In Act II, the Mayor’s claim of Humanism to dismiss Ill’s fears hollowly echoes his line at the end of Act I, when he rejects Claire’s offer for the sake of humanity. At first, Ill takes this assertion of Humanism and the Mayor’s statement to Claire at face value. But Claire, who is actively anti-Humanist in the way she treats her servants and husbands, challenges the town’s claim to Humanism by offering to trade an exorbitant amount of money for a human life. Rejecting her bounty on the town’s most popular citizen in front of the entire town is an easy gesture in the moment, especially since the office of Mayor requires, as he tells Ill, a certain level of moral character. Accepting would have been immediately controversial, while no one would protest saying no. If Claire had simply taken the rejection and left, the townspeople could have continued to praise themselves, turning Claire into the town villain. But Claire stays and waits, a background character in Act II but ever present on the hotel balcony, hanging over their heads metaphorically and literally. The real tension in the play isn’t whether the town will be saved, but whether they will cash in their morals.

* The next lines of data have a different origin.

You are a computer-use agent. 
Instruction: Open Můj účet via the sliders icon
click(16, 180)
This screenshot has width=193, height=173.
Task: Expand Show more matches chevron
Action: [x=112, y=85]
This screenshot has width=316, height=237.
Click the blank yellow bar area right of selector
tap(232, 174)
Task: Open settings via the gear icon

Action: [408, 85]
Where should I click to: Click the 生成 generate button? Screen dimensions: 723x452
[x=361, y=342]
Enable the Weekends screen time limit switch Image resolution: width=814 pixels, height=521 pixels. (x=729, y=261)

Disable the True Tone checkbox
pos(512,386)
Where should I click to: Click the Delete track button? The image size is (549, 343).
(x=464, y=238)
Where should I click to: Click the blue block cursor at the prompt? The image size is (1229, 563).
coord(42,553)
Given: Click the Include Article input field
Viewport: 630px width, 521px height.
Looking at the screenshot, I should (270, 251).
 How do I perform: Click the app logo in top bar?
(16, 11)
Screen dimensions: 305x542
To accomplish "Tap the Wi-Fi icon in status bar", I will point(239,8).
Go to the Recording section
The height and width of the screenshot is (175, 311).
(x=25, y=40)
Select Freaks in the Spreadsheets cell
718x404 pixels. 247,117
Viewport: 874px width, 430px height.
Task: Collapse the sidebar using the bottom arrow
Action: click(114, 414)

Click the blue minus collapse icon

Throughout Act II, no one touches or overtly threatens Ill. But they begin spending the bounty money under the tacit assumption that one among them will take the fall, so that they all can benefit while pretending to be ethically superior. None of the yellow-shod townspeople have been bribed. They are simply hypocritical in their willingness to receive financial gain from an act that they swear to find morally reprehensible. The leaders of the town who owe Ill protection—the Policeman, the Mayor, the Priest—have all been caught up in the same hypocritical spending and are gaslighting Ill by feigning innocence. The Priest finally warns Ill to run away, as his presence is leading the town into temptation. Claire is dangling this temptation over the town to expose that beneath the smug morality are the people who treated her badly and ruined her life when she was 17. She is a “sorceress” (20), as Ill once called her. The townspeople unleash direct aggression on the (presumably deliberately released) black panther, a clear symbol for Ill, whom Claire once called her black panther. Townspeople stalk the panther with rifles and kill it, notably laying out the dead animal in front of Ill’s shop. In contrast, their aggression toward Ill is indirect. None of them wants to be the one who raises a hand. But at the train station, they are all there to make sure he doesn’t leave. If he had made a move to board the train, one of them would likely have grabbed him, as he expects. Instead, they intimidate him, crowding him until he feels too threatened to go. When he collapses, the townspeople notice but walk away without helping, a direct violation of their supposed Humanist principles.